**What the task requires:**
Only the count is needed. Count the lines below with the word "agent" in them.
--- Provided records Enclosed Below ---
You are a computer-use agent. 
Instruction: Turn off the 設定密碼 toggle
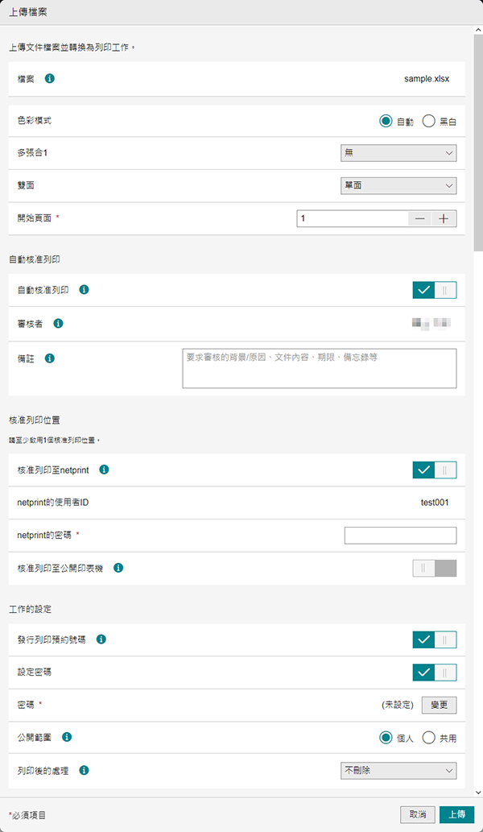(x=434, y=673)
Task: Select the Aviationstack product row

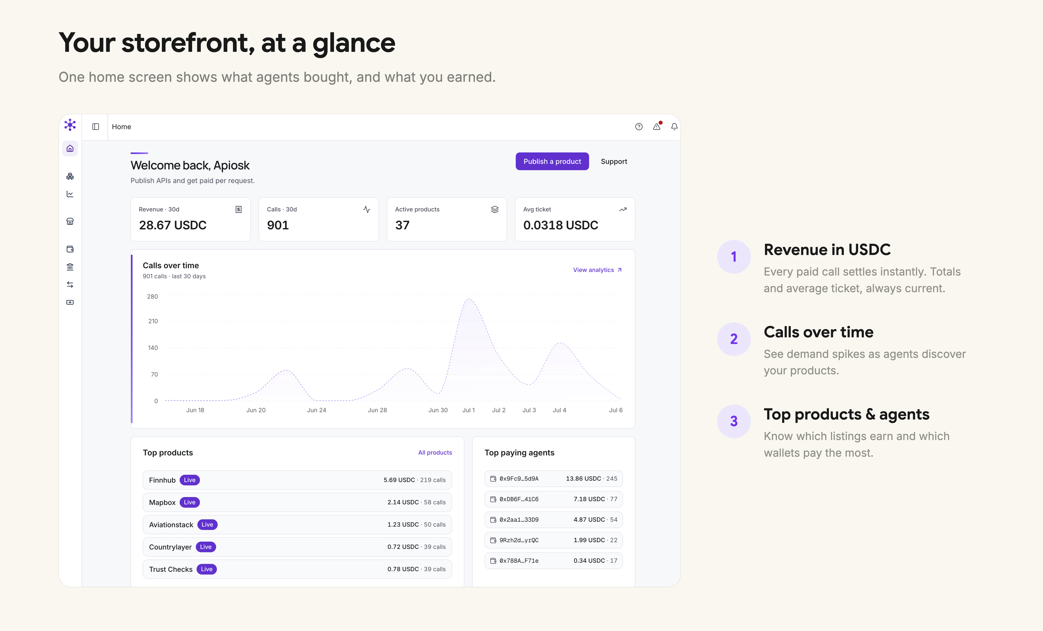Action: pos(297,524)
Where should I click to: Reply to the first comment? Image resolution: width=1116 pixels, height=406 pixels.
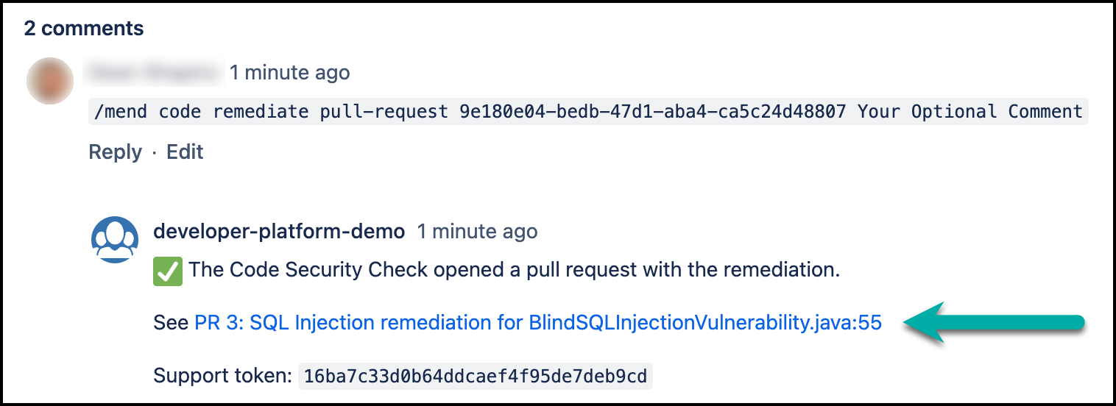click(115, 152)
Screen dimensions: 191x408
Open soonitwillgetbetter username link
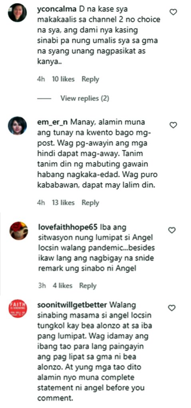(x=73, y=305)

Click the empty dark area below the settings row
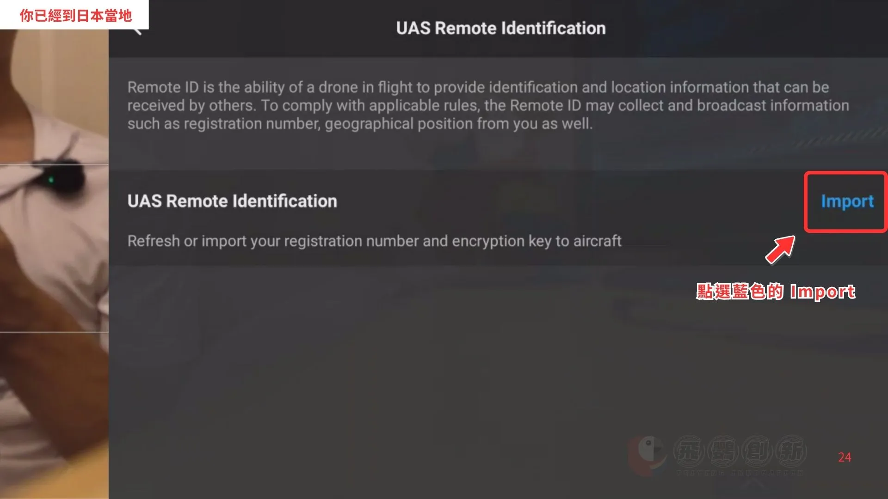(x=416, y=370)
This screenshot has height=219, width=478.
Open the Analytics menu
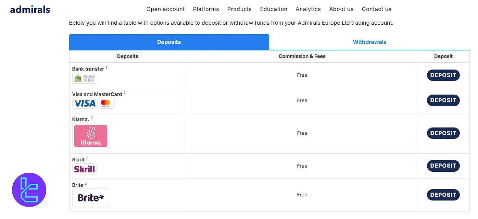pyautogui.click(x=308, y=9)
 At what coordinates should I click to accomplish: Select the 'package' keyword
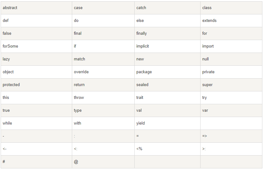pos(144,72)
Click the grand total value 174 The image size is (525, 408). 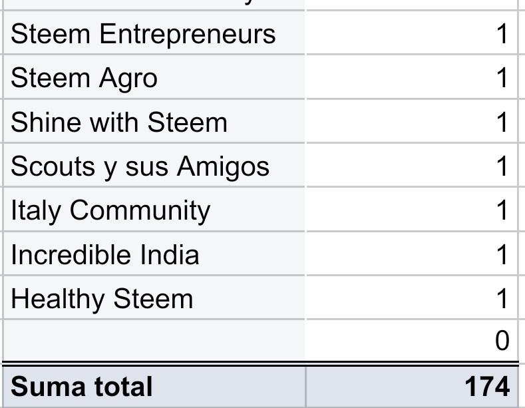pyautogui.click(x=411, y=386)
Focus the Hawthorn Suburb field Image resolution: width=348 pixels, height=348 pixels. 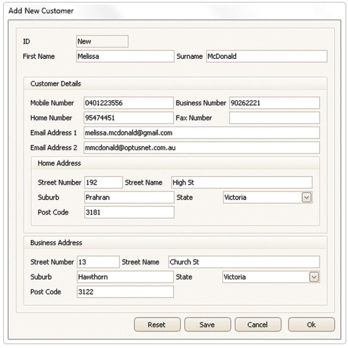pos(125,277)
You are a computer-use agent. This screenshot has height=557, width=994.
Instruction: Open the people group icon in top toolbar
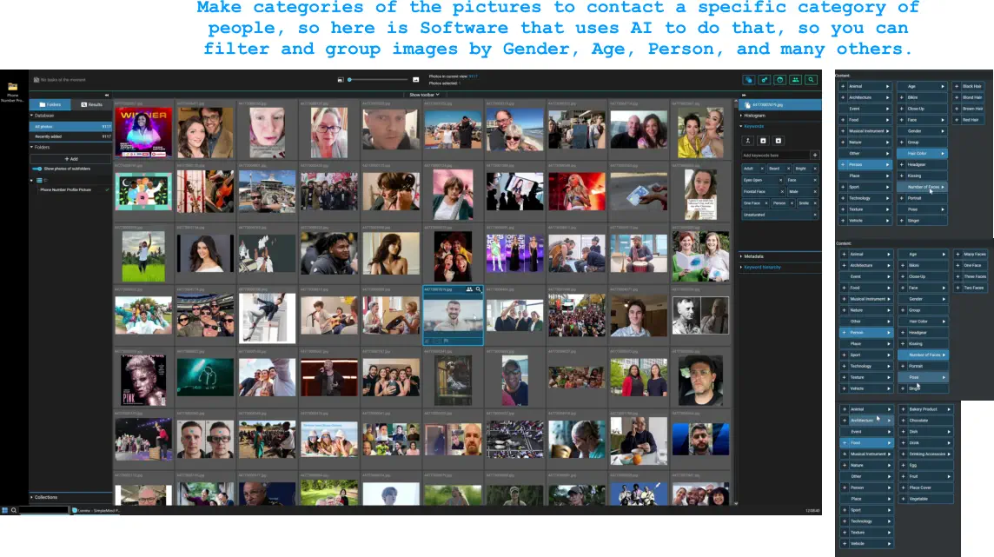[795, 79]
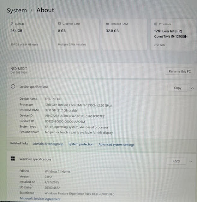
Task: Collapse the Windows specifications section chevron
Action: [x=191, y=161]
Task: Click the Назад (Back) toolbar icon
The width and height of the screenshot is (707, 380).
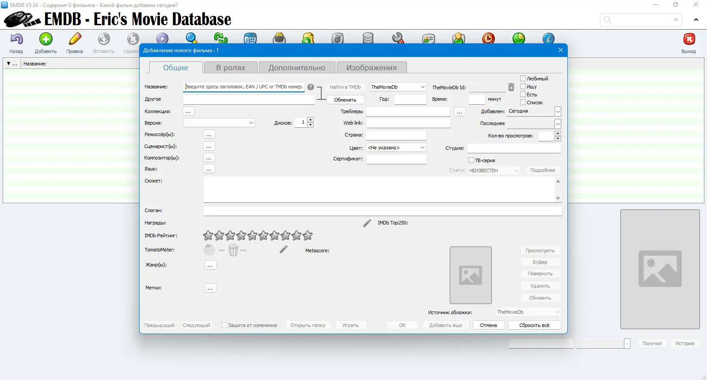Action: pyautogui.click(x=16, y=40)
--- End of Enclosed Provided records ---
**Output for this exercise:**
2